He gave him a sidelong glance; L’Enfant’s face was lost in the deep shadows of the darkened command module. After a second the gun lifted away from Kawakami’s head once again. ‘No tricks, Dr. Kawakami. I’m not playing games anymore.’

‘I never was, Commander L’Enfant.’ Kawakami touched the lobe of his headset and suddenly he could hear cross-talk on Channel One:

‘…
Okay, I’m in tight and powered-up. Internal electrical is copacetic. Now depressurize the garage and get out there…’

‘External CAS power off. Emergency air flush on Module One initiated…’

‘…CAS fast-start checklist commencing…’

‘…
I’ve got the shroud off your craft, lady, so hurry your ass up in there before I fly this fucking thing myself…’

‘…Primary servos check, hydraulics check, gun locked and loaded, auto TADS on/off circuit check…’

‘…Don’t you get near that thing, Boggs, or I’ll rip off your balls…’

‘…On-board ECM is hot and checks out. Watch your gauges, Megs, I’m popping it now…Don’t get bothered, lady, I’m just trying to…’

A sudden, sharp squeal of electronic feedback. Kawakami hissed painfully as he clapped his hands over his headphone until the main computer system automatically dampered the interference.

‘…
Watch it, Al, you almost fried the comlink. Rapid flush nearly zeroed-out, I’m opening the main doors…’

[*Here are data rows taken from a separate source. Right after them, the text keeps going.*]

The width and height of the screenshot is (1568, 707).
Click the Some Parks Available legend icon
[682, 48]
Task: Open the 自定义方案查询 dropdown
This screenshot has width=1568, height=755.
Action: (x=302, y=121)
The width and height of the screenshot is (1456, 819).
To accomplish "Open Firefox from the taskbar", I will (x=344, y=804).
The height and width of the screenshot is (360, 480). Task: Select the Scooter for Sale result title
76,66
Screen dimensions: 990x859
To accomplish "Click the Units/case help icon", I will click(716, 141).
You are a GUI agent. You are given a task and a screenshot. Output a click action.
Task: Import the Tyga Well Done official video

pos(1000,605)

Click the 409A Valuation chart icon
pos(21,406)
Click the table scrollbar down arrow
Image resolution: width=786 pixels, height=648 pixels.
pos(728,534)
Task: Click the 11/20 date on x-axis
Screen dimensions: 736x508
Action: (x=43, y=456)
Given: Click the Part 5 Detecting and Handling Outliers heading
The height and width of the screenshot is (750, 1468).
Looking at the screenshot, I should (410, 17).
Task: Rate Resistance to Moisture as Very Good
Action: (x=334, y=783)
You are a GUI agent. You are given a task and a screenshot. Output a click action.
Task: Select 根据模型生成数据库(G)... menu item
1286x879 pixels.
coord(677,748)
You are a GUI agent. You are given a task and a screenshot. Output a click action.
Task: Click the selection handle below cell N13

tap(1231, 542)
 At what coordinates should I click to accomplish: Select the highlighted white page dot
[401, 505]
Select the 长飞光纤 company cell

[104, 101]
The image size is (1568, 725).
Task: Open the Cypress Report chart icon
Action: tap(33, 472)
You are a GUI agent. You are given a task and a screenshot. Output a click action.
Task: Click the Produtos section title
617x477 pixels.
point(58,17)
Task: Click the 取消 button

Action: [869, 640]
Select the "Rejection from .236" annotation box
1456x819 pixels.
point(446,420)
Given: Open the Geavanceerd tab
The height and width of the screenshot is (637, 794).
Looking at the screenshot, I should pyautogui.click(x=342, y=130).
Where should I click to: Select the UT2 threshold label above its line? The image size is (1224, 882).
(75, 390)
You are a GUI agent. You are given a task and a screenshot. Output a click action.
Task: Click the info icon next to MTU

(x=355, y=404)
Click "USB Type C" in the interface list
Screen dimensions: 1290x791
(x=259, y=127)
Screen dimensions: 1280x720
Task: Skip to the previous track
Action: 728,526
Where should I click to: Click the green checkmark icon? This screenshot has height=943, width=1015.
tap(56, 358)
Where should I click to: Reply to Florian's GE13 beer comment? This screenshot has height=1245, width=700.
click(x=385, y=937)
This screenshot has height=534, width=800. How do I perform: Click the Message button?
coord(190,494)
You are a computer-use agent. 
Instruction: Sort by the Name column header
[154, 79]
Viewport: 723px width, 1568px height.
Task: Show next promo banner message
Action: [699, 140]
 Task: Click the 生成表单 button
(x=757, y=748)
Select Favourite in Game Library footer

Kawakami lowered his hands. He glanced over his shoulder again at L’Enfant. ‘Your CAS has its own ECM system? Why would you…?’

‘Nothing you need to worry about.’ L’Enfant leaned forward; he was now visible in the half-light on the TV and computer screens. His face was rigid and dispassionate in the soft purplish glow. ‘Just a little surprise we had worked up for our friends down there. Now get me a picture from the City.’

Kawakami returned his attention to the console, switching from camera to camera. A montage of live-image TV pictures fell across the screens—a close-up of the habitat, a distant shot of the Face, a quarter-distance view of the D & M pyramid, a stern-angle picture of the
Akron—
until he found a shot of the C-4 Pyramid, taken from a camera positioned close to the primary entrance to the Labyrinth…

There. Shadow-cast, indistinct movement.

He caught his breath and froze the camera. Yes. Something was moving in the stone doorway. He zoomed in as much as he could; the image blurred and became indistinct, but the motion wasn’t lost. Kawakami breathlessly tapped a code into the computer keyboard and the image was enhanced.

A giant was coming out of the Labyrinth. It lurched forward on pillar-like legs into the cold red morning light of the Martian sky, dragging its enormous claws through the soil.

Just behind it, another was coming through the doorway.

And, on another screen, yet another juggernaut had just appeared as a grainy image, approaching from the direction of the D & M Pyramid.

Kawakami suddenly remembered the ancient Greek legend, of the monster that haunted the island of Crete. As in that legend, these creatures came from a labyrinth…only this time, there was more than one, and there was no Theseus around to slay them. But the similarity was too striking to be ignored.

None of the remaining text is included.